DATA:
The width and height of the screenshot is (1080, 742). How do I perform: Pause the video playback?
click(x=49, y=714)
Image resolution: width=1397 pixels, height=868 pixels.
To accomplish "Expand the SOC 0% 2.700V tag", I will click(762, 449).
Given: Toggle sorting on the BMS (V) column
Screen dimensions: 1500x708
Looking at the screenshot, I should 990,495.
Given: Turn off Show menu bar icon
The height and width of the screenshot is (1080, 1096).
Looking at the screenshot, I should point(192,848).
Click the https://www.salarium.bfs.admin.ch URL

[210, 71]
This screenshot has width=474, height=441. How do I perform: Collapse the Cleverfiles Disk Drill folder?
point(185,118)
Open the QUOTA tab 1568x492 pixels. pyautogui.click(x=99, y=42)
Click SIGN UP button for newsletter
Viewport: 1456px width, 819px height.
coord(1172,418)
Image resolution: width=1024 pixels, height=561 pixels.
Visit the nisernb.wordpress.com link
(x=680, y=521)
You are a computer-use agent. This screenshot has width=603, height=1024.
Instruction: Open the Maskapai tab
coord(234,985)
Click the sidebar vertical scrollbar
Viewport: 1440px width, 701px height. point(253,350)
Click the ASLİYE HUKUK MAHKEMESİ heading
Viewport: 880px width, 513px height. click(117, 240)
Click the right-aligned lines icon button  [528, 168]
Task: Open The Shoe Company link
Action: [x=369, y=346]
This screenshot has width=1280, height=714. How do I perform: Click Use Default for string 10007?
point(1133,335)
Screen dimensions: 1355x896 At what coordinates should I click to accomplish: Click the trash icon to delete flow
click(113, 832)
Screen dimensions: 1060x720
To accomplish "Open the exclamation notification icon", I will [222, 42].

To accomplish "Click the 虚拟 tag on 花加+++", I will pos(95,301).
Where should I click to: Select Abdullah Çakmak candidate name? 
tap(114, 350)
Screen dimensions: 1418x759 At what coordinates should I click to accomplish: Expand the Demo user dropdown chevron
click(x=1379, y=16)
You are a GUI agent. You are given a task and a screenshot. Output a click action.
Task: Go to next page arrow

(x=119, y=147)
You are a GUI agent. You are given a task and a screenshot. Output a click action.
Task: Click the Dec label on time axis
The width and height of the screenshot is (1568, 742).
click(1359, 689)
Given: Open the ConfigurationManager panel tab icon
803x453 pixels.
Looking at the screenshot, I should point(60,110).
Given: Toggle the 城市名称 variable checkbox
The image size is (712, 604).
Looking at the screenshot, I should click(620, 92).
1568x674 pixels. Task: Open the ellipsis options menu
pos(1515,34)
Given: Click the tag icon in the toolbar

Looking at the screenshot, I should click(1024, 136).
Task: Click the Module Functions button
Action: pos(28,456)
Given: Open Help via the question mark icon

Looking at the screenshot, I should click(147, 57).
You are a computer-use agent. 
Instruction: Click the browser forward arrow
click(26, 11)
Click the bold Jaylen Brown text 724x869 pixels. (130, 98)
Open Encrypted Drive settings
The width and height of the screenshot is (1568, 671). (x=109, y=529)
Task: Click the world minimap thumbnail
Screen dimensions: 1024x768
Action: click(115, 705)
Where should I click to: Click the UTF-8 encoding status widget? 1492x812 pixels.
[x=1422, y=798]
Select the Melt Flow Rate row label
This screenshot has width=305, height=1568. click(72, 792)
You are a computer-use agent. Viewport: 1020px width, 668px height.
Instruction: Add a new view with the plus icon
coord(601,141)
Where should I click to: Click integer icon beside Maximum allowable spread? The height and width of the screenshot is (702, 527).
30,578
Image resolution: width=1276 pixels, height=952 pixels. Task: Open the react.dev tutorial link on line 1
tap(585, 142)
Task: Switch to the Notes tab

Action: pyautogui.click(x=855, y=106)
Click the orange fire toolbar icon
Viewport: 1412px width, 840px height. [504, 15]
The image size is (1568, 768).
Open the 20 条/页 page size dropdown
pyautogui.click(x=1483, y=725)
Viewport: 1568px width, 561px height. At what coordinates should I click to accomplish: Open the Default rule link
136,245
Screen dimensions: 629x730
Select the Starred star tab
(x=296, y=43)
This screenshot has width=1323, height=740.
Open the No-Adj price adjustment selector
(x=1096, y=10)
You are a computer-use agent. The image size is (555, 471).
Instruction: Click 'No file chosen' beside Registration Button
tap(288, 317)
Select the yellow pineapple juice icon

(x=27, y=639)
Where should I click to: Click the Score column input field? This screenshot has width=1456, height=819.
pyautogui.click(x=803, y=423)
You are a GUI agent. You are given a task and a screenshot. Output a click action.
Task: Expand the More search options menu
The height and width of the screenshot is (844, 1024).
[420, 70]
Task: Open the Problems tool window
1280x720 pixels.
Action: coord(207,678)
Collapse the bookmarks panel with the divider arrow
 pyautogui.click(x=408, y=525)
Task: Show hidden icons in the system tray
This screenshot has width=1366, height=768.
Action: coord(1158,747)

YOUR TASK: Extract every line of the entries above and reproduce each one word for word, in the same order.

ANSWER IN FULL:
The width and height of the screenshot is (1080, 742). How do I perform: Pause the video playback?
click(x=49, y=714)
Image resolution: width=1397 pixels, height=868 pixels.
To accomplish "Expand the SOC 0% 2.700V tag", I will click(762, 449).
Given: Toggle sorting on the BMS (V) column
Screen dimensions: 1500x708
Looking at the screenshot, I should 990,495.
Given: Turn off Show menu bar icon
The height and width of the screenshot is (1080, 1096).
Looking at the screenshot, I should point(192,848).
Click the https://www.salarium.bfs.admin.ch URL

[210, 71]
This screenshot has width=474, height=441. How do I perform: Collapse the Cleverfiles Disk Drill folder?
point(185,118)
Open the QUOTA tab 1568x492 pixels. pyautogui.click(x=99, y=42)
Click SIGN UP button for newsletter
Viewport: 1456px width, 819px height.
coord(1172,418)
Image resolution: width=1024 pixels, height=561 pixels.
Visit the nisernb.wordpress.com link
(x=680, y=521)
You are a computer-use agent. This screenshot has width=603, height=1024.
Instruction: Open the Maskapai tab
coord(234,985)
Click the sidebar vertical scrollbar
Viewport: 1440px width, 701px height. point(253,350)
Click the ASLİYE HUKUK MAHKEMESİ heading
Viewport: 880px width, 513px height. click(117, 240)
Click the right-aligned lines icon button  [528, 168]
Task: Open The Shoe Company link
Action: [x=369, y=346]
This screenshot has width=1280, height=714. How do I perform: Click Use Default for string 10007?
point(1133,335)
Screen dimensions: 1355x896 At what coordinates should I click to accomplish: Click the trash icon to delete flow
click(113, 832)
Screen dimensions: 1060x720
To accomplish "Open the exclamation notification icon", I will [222, 42].

To accomplish "Click the 虚拟 tag on 花加+++", I will pos(95,301).
Where should I click to: Select Abdullah Çakmak candidate name? 
tap(114, 350)
Screen dimensions: 1418x759 At what coordinates should I click to accomplish: Expand the Demo user dropdown chevron
click(x=1379, y=16)
You are a GUI agent. You are given a task and a screenshot. Output a click action.
Task: Go to next page arrow

(x=119, y=147)
You are a GUI agent. You are given a task and a screenshot. Output a click action.
Task: Click the Dec label on time axis
The width and height of the screenshot is (1568, 742).
click(1359, 689)
Given: Open the ConfigurationManager panel tab icon
803x453 pixels.
Looking at the screenshot, I should point(60,110).
Given: Toggle the 城市名称 variable checkbox
The image size is (712, 604).
Looking at the screenshot, I should click(620, 92).
1568x674 pixels. Task: Open the ellipsis options menu
pos(1515,34)
Given: Click the tag icon in the toolbar

Looking at the screenshot, I should click(1024, 136).
Task: Click the Module Functions button
Action: pos(28,456)
Given: Open Help via the question mark icon

Looking at the screenshot, I should click(147, 57).
You are a computer-use agent. 
Instruction: Click the browser forward arrow
click(26, 11)
Click the bold Jaylen Brown text 724x869 pixels. (130, 98)
Open Encrypted Drive settings
The width and height of the screenshot is (1568, 671). (x=109, y=529)
Task: Click the world minimap thumbnail
Screen dimensions: 1024x768
Action: click(115, 705)
Where should I click to: Click the UTF-8 encoding status widget? 1492x812 pixels.
[x=1422, y=798]
Select the Melt Flow Rate row label
This screenshot has width=305, height=1568. click(72, 792)
You are a computer-use agent. Viewport: 1020px width, 668px height.
Instruction: Add a new view with the plus icon
coord(601,141)
Where should I click to: Click integer icon beside Maximum allowable spread? The height and width of the screenshot is (702, 527).
30,578
Image resolution: width=1276 pixels, height=952 pixels. Task: Open the react.dev tutorial link on line 1
tap(585, 142)
Task: Switch to the Notes tab

Action: pyautogui.click(x=855, y=106)
Click the orange fire toolbar icon
Viewport: 1412px width, 840px height. [504, 15]
The image size is (1568, 768).
Open the 20 条/页 page size dropdown
pyautogui.click(x=1483, y=725)
Viewport: 1568px width, 561px height. At what coordinates should I click to accomplish: Open the Default rule link
136,245
Screen dimensions: 629x730
Select the Starred star tab
(x=296, y=43)
This screenshot has width=1323, height=740.
Open the No-Adj price adjustment selector
(x=1096, y=10)
You are a computer-use agent. The image size is (555, 471).
Instruction: Click 'No file chosen' beside Registration Button
tap(288, 317)
Select the yellow pineapple juice icon

(x=27, y=639)
Where should I click to: Click the Score column input field? This screenshot has width=1456, height=819.
pyautogui.click(x=803, y=423)
You are a GUI agent. You are given a task and a screenshot. Output a click action.
Task: Expand the More search options menu
The height and width of the screenshot is (844, 1024).
[420, 70]
Task: Open the Problems tool window
1280x720 pixels.
Action: coord(207,678)
Collapse the bookmarks panel with the divider arrow
 pyautogui.click(x=408, y=525)
Task: Show hidden icons in the system tray
This screenshot has width=1366, height=768.
Action: coord(1158,747)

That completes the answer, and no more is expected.